A rare watercolour sketch depicting the reality of women’s exclusion from political life 200 years ago will go on display for the first time, in the UK Parliament.
The sketch, attributed to Lady Georgiana Chatterton c.1821, depicts the ventilator, an attic space above the old House of Commons Chamber that women used to observe political debates, after their exclusion from the public galleries in 1778.
It will go on display for the first time in Voice and Vote: “Women’s Place in Parliament” which will open on 27 June 2018. It is on loan to Parliament from the Shakespeare Birthplace Trust, which holds extensive local historic collections relating to the playwright’s hometown of Stratford-upon-Avon and South Warwickshire, as well as the internationally-designated Shakespeare collections. The exhibition will tell the story of women and parliament through immersive and interactive technologies to help recreate lost historic spaces that were used by women in the Palace of Westminster. It will include key historic objects from Parliamentary collections and significant loans from around the UK.
Amy Galvin-Elliott, a PhD student working on a joint project between Warwick University and the Parliamentary Archives, said: “The discovery of this watercolour of the ventilator is an exciting moment in the telling of the ‘her-story’ of women in Parliament. “It is a rare and unique example of an artwork representing early nineteenth-century women’s experiences of viewing Commons debates from a marginalised space. “The ventilator is a complex symbol of both political subjugation and, paradoxically, the determination and perseverance of women. At a time when we are commemorating the centenary of the Representation of the People Act, the ventilator is still a pertinent symbol, and we have much to learn by looking back to it.”

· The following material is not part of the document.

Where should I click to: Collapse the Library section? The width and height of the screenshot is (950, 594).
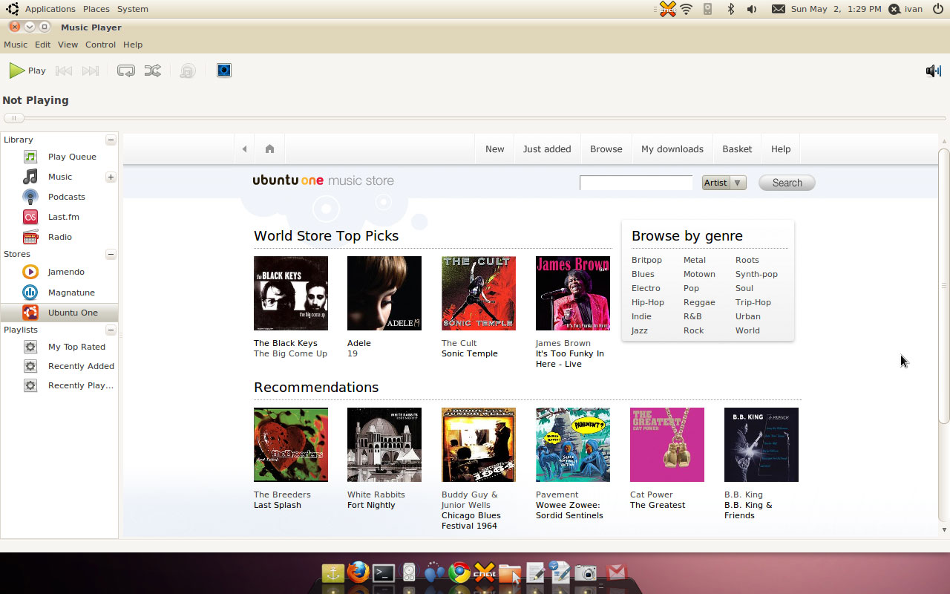point(111,140)
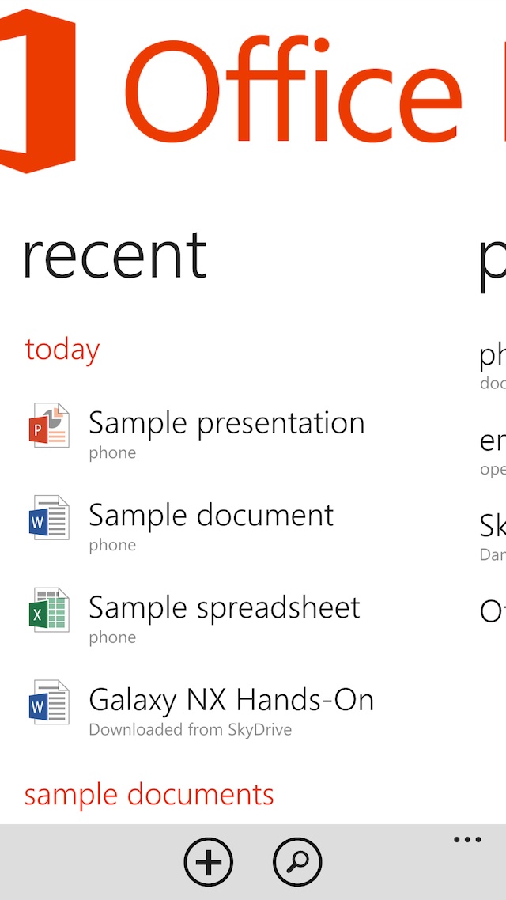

The sketch was discovered after being shared on Twitter. It was recognised as an image of the House of Commons, including the ventilator, by parliamentary archivist Mari Takayanagi. Mari Takayanagi, Senior Archivist in the Parliamentary Archives, said: "Back in 2015, a researcher called Simon Pickering took lots of photographs of all sorts of documents during research at the Shakespeare Birthplace Trust.
Later, he was going through them and wondered if this might be the House of Commons. He asked Twitter, and one of my colleagues spotted it. I was thrilled to recognise it as the Ventilator – it was on Christmas Eve too, a wonderful Christmas present!" Simon Pickering discovered it in a sketch book where Lady Georgiana collected a variety of paintings and sketches by both herself and her friends, and it was next to two tickets to Westminster Hall dated 11th July 1821. This was the day of the King’s Speech to the House of Lords. Georgiana would have been 15 at the time, and due to her social status, it is highly likely that she would have attended such an occasion with a chaperone.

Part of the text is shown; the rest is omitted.